GIVEN PROBLEM
Retype every line of the material below verbatim, with no changes.

TASK MATERIAL

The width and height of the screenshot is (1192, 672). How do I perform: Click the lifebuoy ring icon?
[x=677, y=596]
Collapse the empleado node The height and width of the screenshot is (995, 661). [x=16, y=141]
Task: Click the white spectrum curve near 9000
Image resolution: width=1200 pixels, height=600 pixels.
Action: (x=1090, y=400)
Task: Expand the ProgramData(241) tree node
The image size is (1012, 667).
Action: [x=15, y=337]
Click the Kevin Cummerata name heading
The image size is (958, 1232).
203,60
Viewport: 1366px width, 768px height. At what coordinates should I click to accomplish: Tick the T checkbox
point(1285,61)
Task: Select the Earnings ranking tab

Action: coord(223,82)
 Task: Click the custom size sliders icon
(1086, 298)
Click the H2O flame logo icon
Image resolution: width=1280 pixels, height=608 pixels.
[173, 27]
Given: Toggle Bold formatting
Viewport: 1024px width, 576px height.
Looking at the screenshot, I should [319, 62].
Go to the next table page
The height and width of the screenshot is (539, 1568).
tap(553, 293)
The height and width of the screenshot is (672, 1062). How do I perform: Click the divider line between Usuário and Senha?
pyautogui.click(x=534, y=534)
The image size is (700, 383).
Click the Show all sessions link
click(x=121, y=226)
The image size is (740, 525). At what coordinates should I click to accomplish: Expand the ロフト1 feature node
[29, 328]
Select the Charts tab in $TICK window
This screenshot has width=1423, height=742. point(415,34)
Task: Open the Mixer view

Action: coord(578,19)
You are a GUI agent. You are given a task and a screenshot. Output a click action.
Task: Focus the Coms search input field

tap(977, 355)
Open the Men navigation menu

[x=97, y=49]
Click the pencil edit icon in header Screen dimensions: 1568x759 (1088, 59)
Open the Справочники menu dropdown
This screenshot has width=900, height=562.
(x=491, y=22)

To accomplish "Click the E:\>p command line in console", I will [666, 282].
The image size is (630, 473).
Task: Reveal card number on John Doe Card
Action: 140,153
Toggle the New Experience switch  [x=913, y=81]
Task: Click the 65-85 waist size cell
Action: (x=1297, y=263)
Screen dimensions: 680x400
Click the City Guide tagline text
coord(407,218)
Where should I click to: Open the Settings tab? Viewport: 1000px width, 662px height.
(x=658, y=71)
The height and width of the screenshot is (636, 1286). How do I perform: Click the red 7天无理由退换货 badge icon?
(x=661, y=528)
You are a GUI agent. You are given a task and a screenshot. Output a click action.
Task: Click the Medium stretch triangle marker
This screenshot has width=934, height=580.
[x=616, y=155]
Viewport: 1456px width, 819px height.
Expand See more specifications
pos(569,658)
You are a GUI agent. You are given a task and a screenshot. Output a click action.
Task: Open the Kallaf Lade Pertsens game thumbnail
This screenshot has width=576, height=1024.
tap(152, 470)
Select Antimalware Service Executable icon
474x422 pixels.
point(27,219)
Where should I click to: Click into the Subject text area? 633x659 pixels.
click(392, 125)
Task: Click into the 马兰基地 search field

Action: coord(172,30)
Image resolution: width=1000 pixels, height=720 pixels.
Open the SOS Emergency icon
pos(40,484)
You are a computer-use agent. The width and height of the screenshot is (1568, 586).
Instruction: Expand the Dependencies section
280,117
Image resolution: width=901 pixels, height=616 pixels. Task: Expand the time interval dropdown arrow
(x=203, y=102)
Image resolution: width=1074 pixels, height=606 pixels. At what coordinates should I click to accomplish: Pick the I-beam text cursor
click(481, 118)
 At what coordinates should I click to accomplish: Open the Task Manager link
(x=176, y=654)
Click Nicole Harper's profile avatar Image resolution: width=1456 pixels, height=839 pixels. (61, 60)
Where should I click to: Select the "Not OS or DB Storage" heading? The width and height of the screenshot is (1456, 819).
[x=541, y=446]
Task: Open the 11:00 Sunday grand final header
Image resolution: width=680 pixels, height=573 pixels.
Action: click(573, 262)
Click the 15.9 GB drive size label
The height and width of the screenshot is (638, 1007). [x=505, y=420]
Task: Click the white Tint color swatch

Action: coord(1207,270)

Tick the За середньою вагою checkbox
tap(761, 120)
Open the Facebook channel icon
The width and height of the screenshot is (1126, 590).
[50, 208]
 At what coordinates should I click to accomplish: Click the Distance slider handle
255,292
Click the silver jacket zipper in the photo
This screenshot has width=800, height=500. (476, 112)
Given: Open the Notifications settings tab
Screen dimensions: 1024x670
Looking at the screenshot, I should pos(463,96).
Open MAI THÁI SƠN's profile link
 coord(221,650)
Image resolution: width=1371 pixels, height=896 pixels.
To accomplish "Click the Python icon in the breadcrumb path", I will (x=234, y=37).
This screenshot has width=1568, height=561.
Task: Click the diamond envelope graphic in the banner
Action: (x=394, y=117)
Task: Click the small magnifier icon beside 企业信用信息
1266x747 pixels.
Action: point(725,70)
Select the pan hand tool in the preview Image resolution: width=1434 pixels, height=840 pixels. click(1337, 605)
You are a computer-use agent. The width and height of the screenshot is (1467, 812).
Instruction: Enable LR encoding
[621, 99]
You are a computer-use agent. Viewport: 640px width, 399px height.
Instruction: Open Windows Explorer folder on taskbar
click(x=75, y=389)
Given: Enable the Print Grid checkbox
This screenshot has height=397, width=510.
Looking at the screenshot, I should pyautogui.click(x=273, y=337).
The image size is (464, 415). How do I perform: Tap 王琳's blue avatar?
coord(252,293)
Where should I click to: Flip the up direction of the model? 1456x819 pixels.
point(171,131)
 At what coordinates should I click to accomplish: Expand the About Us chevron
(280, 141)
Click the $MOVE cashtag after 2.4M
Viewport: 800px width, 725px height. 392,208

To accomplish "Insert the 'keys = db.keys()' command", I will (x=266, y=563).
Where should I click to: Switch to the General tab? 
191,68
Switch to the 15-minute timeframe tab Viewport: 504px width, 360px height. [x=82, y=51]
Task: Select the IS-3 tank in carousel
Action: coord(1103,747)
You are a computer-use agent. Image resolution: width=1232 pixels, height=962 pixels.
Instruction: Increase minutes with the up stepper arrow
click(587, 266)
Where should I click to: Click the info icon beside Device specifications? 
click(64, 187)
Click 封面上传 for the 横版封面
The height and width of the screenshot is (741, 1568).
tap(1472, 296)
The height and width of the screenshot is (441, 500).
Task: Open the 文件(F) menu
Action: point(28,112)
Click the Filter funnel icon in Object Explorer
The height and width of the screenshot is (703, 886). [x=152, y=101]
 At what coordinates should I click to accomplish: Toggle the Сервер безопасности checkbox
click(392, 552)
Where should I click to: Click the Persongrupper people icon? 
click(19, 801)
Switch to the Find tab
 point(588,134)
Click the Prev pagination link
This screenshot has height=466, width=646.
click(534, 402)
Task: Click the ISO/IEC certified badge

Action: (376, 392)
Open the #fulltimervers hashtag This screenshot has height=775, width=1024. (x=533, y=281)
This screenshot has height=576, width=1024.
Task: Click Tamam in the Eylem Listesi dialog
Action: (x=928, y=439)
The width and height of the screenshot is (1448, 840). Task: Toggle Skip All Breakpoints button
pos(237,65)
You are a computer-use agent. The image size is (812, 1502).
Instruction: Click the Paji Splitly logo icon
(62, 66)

RESPONSE TO THE TASK
The width and height of the screenshot is (1192, 672). How do I perform: Click the lifebuoy ring icon?
[x=677, y=596]
Collapse the empleado node The height and width of the screenshot is (995, 661). [x=16, y=141]
Task: Click the white spectrum curve near 9000
Image resolution: width=1200 pixels, height=600 pixels.
Action: (x=1090, y=400)
Task: Expand the ProgramData(241) tree node
The image size is (1012, 667).
Action: [x=15, y=337]
Click the Kevin Cummerata name heading
The image size is (958, 1232).
203,60
Viewport: 1366px width, 768px height. At what coordinates should I click to accomplish: Tick the T checkbox
point(1285,61)
Task: Select the Earnings ranking tab

Action: coord(223,82)
 Task: Click the custom size sliders icon
(1086, 298)
Click the H2O flame logo icon
Image resolution: width=1280 pixels, height=608 pixels.
[173, 27]
Given: Toggle Bold formatting
Viewport: 1024px width, 576px height.
Looking at the screenshot, I should [319, 62].
Go to the next table page
The height and width of the screenshot is (539, 1568).
tap(553, 293)
The height and width of the screenshot is (672, 1062). How do I perform: Click the divider line between Usuário and Senha?
pyautogui.click(x=534, y=534)
The image size is (700, 383).
Click the Show all sessions link
click(x=121, y=226)
The image size is (740, 525). At what coordinates should I click to accomplish: Expand the ロフト1 feature node
[29, 328]
Select the Charts tab in $TICK window
This screenshot has width=1423, height=742. point(415,34)
Task: Open the Mixer view

Action: coord(578,19)
You are a GUI agent. You are given a task and a screenshot. Output a click action.
Task: Focus the Coms search input field

tap(977, 355)
Open the Men navigation menu

[x=97, y=49]
Click the pencil edit icon in header Screen dimensions: 1568x759 (1088, 59)
Open the Справочники menu dropdown
This screenshot has width=900, height=562.
(x=491, y=22)

To accomplish "Click the E:\>p command line in console", I will [666, 282].
The image size is (630, 473).
Task: Reveal card number on John Doe Card
Action: 140,153
Toggle the New Experience switch  [x=913, y=81]
Task: Click the 65-85 waist size cell
Action: (x=1297, y=263)
Screen dimensions: 680x400
Click the City Guide tagline text
coord(407,218)
Where should I click to: Open the Settings tab? Viewport: 1000px width, 662px height.
(x=658, y=71)
The height and width of the screenshot is (636, 1286). How do I perform: Click the red 7天无理由退换货 badge icon?
(x=661, y=528)
You are a GUI agent. You are given a task and a screenshot. Output a click action.
Task: Click the Medium stretch triangle marker
This screenshot has width=934, height=580.
[x=616, y=155]
Viewport: 1456px width, 819px height.
Expand See more specifications
pos(569,658)
You are a GUI agent. You are given a task and a screenshot. Output a click action.
Task: Open the Kallaf Lade Pertsens game thumbnail
This screenshot has width=576, height=1024.
tap(152, 470)
Select Antimalware Service Executable icon
474x422 pixels.
point(27,219)
Where should I click to: Click into the Subject text area? 633x659 pixels.
click(392, 125)
Task: Click into the 马兰基地 search field

Action: coord(172,30)
Image resolution: width=1000 pixels, height=720 pixels.
Open the SOS Emergency icon
pos(40,484)
You are a computer-use agent. The width and height of the screenshot is (1568, 586).
Instruction: Expand the Dependencies section
280,117
Image resolution: width=901 pixels, height=616 pixels. Task: Expand the time interval dropdown arrow
(x=203, y=102)
Image resolution: width=1074 pixels, height=606 pixels. At what coordinates should I click to accomplish: Pick the I-beam text cursor
click(481, 118)
 At what coordinates should I click to accomplish: Open the Task Manager link
(x=176, y=654)
Click Nicole Harper's profile avatar Image resolution: width=1456 pixels, height=839 pixels. (61, 60)
Where should I click to: Select the "Not OS or DB Storage" heading? The width and height of the screenshot is (1456, 819).
[x=541, y=446]
Task: Open the 11:00 Sunday grand final header
Image resolution: width=680 pixels, height=573 pixels.
Action: click(573, 262)
Click the 15.9 GB drive size label
The height and width of the screenshot is (638, 1007). [x=505, y=420]
Task: Click the white Tint color swatch

Action: coord(1207,270)

Tick the За середньою вагою checkbox
tap(761, 120)
Open the Facebook channel icon
The width and height of the screenshot is (1126, 590).
[50, 208]
 At what coordinates should I click to accomplish: Click the Distance slider handle
255,292
Click the silver jacket zipper in the photo
This screenshot has width=800, height=500. (476, 112)
Given: Open the Notifications settings tab
Screen dimensions: 1024x670
Looking at the screenshot, I should pos(463,96).
Open MAI THÁI SƠN's profile link
 coord(221,650)
Image resolution: width=1371 pixels, height=896 pixels.
To accomplish "Click the Python icon in the breadcrumb path", I will (x=234, y=37).
This screenshot has width=1568, height=561.
Task: Click the diamond envelope graphic in the banner
Action: (x=394, y=117)
Task: Click the small magnifier icon beside 企业信用信息
1266x747 pixels.
Action: point(725,70)
Select the pan hand tool in the preview Image resolution: width=1434 pixels, height=840 pixels. click(1337, 605)
You are a computer-use agent. The width and height of the screenshot is (1467, 812).
Instruction: Enable LR encoding
[621, 99]
You are a computer-use agent. Viewport: 640px width, 399px height.
Instruction: Open Windows Explorer folder on taskbar
click(x=75, y=389)
Given: Enable the Print Grid checkbox
This screenshot has height=397, width=510.
Looking at the screenshot, I should pyautogui.click(x=273, y=337).
The image size is (464, 415). How do I perform: Tap 王琳's blue avatar?
coord(252,293)
Where should I click to: Flip the up direction of the model? 1456x819 pixels.
point(171,131)
 At what coordinates should I click to accomplish: Expand the About Us chevron
(280, 141)
Click the $MOVE cashtag after 2.4M
Viewport: 800px width, 725px height. 392,208

To accomplish "Insert the 'keys = db.keys()' command", I will (x=266, y=563).
Where should I click to: Switch to the General tab? 
191,68
Switch to the 15-minute timeframe tab Viewport: 504px width, 360px height. [x=82, y=51]
Task: Select the IS-3 tank in carousel
Action: coord(1103,747)
You are a computer-use agent. Image resolution: width=1232 pixels, height=962 pixels.
Instruction: Increase minutes with the up stepper arrow
click(587, 266)
Where should I click to: Click the info icon beside Device specifications? 
click(64, 187)
Click 封面上传 for the 横版封面
The height and width of the screenshot is (741, 1568).
tap(1472, 296)
The height and width of the screenshot is (441, 500).
Task: Open the 文件(F) menu
Action: point(28,112)
Click the Filter funnel icon in Object Explorer
The height and width of the screenshot is (703, 886). [x=152, y=101]
 At what coordinates should I click to accomplish: Toggle the Сервер безопасности checkbox
click(392, 552)
Where should I click to: Click the Persongrupper people icon? 
click(19, 801)
Switch to the Find tab
 point(588,134)
Click the Prev pagination link
This screenshot has height=466, width=646.
click(534, 402)
Task: Click the ISO/IEC certified badge

Action: (376, 392)
Open the #fulltimervers hashtag This screenshot has height=775, width=1024. (x=533, y=281)
This screenshot has height=576, width=1024.
Task: Click Tamam in the Eylem Listesi dialog
Action: (x=928, y=439)
The width and height of the screenshot is (1448, 840). Task: Toggle Skip All Breakpoints button
pos(237,65)
You are a computer-use agent. The image size is (812, 1502).
Instruction: Click the Paji Splitly logo icon
(62, 66)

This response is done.